I have heard it and know it can sound excellent.

Very nice Amir. yes, I was not referring to you....;)
 
I've had a 15 ips recording studio in my home. I have a tremendous respect for the medium and the engineers who made the most of it. It was not easy to work with. Just achieving the critical balance between maximum signal/minimum noise with no clipping and no limiting could be a challenge with some material. Keeping distortion levels low while building up tracks was an even bigger challenge. But to answer the basic question, yes, I've heard it. I've heard a lot of it. At its best, I agree that it has a wonderful sound. I do not agree that it captures more "information" or is more resolving than digital recorded equally well. I don't know a way to do that without abandoning reason.

Tim
 
But this is not a test for the resolution of digital or vinyl or tape, it's a test of the speakers and the room. Or the entire system in a case in which the headphone system electronics are separate from the speaker system electronics (usually the case in Audiophile systems). The one thing that's common is the media, and perhaps the source.

It's not a very fair test either. There is a reason why studio engineers often shut their monitors down and put on headphones if they think they hear a tiny noise that they can't quite pinpoint. And it's not because highly-resolving speakers should reveal anything that they can hear through good headphones.

Tim

Tim I'm talking about what most people using free space loudspeakers categorize as microdynamics in response to Frantz not resolution of any media in particular. Not your fault though, my post lacked a quote or an @Frantz. My bad.

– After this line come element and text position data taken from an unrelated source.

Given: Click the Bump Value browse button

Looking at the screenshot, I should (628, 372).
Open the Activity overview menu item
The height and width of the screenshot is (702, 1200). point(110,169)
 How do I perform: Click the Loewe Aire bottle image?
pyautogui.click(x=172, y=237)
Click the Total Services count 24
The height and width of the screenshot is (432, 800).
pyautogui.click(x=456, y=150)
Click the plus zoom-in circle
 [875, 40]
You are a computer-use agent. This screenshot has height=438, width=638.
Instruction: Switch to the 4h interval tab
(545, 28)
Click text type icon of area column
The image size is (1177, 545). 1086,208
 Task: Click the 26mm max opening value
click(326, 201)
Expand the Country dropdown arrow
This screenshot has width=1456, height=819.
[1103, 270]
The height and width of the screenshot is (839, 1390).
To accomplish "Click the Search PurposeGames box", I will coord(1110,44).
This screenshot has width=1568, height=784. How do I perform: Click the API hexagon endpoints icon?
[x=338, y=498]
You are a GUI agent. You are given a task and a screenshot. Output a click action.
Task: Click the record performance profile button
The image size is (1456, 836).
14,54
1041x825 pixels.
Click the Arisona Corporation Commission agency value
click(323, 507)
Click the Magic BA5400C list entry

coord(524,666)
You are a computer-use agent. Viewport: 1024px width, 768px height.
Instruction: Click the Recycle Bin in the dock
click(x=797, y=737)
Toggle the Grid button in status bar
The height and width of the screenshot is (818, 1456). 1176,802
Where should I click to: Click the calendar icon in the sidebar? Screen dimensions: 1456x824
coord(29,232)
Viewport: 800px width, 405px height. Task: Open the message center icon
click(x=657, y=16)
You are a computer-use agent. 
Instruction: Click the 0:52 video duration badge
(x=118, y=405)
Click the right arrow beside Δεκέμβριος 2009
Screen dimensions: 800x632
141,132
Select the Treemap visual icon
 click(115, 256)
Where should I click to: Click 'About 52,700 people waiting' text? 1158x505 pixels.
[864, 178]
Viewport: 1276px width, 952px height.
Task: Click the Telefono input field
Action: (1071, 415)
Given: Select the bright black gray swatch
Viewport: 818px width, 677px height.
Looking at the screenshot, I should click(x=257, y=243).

You are right though, it is very much a test of the speakers and the room. HOWEVER, if in that room details are revealed by a format that is masked by another, frankly I don't care which, logic dictates that that format is giving you more at least in the frequency band in which that detail exists. Heck, ABX it if you like.

As for the your second sentence, what are you talking about? Studio Engineers, go to cans when, as you say hear sounds they can't pinpoint BECAUSE the monitors which are used most of the time don't allow them to. If their monitors could, they wouldn't go to cans at all. You should spend more time on the other side of the glass Tim. I sure would like to know what you think their reasons for using cans at all are given that the majority of their work, even tracking, is done with monitors. The exception would be remote/field recordists and home studios without isolated control rooms.

Spatial compression is one of the chinks in near field monitoring brought about by the smaller summing area due to the proximity of the monitors from each other as well as filtering from reflections off the board. These are mitigated with mid field monitoring but the latter introduces it's own set of problems which can be addressed to a great degree. Just take a look at what Bruce has been doing at Puget Sound's mastering room lately. A speaker/room and associated equipment is highly resolving in practice if they can and do let you hear what you would otherwise only hear with cans, which is a heck of a lot more than a table radio or OEM car stereo.
 
As for the your second sentence, what are you talking about? Studio Engineers, go to cans when, as you say hear sounds they can't pinpoint BECAUSE the monitors which are used most of the time don't allow them to. If their monitors could, they wouldn't go to cans at all. You should spend more time on the other side of the glass Tim. I sure would like to know what you think their reasons for using cans at all are given that the majority of their work, even tracking, is done with monitors. The exception would be remote/field recordists and home studios without isolated control rooms.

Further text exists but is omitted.